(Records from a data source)
━━━━━━

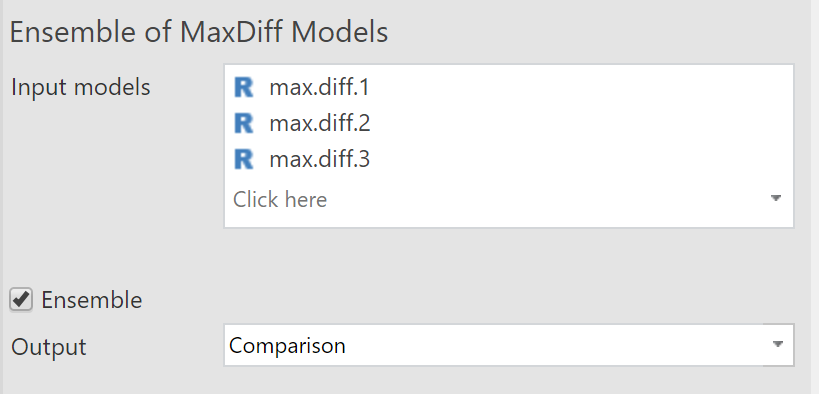Click the Ensemble checkbox label text
The height and width of the screenshot is (394, 819).
point(91,300)
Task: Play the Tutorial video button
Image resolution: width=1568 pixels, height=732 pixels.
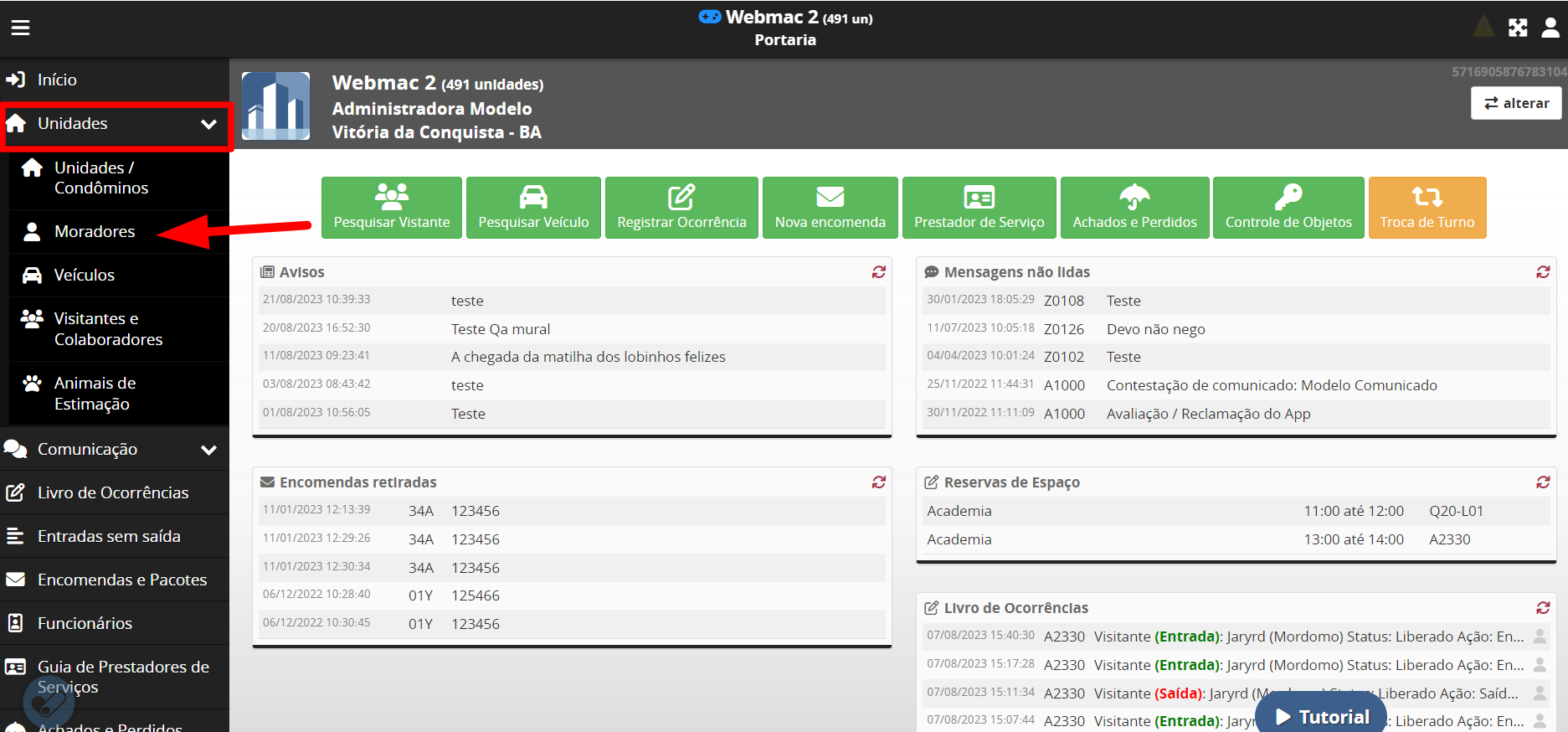Action: coord(1322,717)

━━━━━━

# [ACTIVITY]
Only what runs from the line containing "Task: Play the Tutorial video button" through the end of the entries above should be extracted, exactly and without pictures.

# [RESPONSE TO THE TASK]
Task: Play the Tutorial video button
Image resolution: width=1568 pixels, height=732 pixels.
Action: coord(1322,717)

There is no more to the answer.